Tuesday, February 17, 2009

Obvious

From time to time I’m asked how we go about designing and developing games. After all, a game is like any other creative project, there isn’t an objective doneness to it. A game’s doneness is entirely feel-based. There is always something that can be added, removed, or changed.

A game starts with me putting together an initial design. Holly and I then sit down to play. Rarely does a game survive the first player turn, before huge problems are found. We talk about it and try to figure out how to keep the good while fixing the bad. Holly is great at dissecting a design.

This repeats dozens of times. An important point to mention is that a game’s design is not linear. At many points in the process, the design gets scrapped and a new design is started. I use the term scrapped intentionally, because we don’t just throw out the old design, but we carefully examine it to find the good, which gets transplanted into the new design.

Game designs evolve both evolutionarily and through random mutation.
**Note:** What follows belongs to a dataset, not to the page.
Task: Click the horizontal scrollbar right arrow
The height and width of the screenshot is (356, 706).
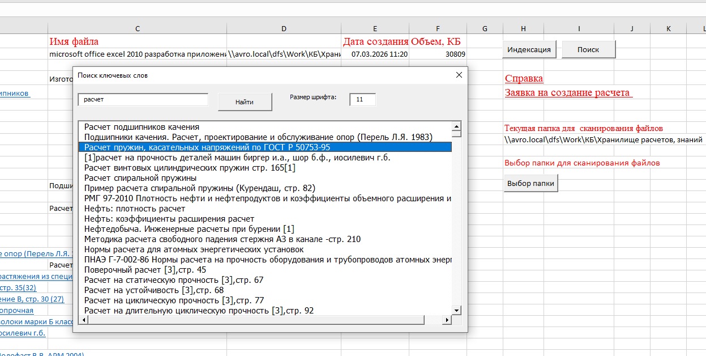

In many cases you can see how one version leads to the next, but sometimes there is a huge gap between one version and the next.

Anyway, we work on a game until it is “good”. Then we keep working on it until it is “great”. And finally, we keep working until it is “obvious”.

By “obvious,” I mean that when we show the game to a new person they look at the design and say, “Well of course that’s how the game works, it’s obvious that’s the best to have designed it.”

Although it’s completely subjective, it’s obvious when we’re done with a design.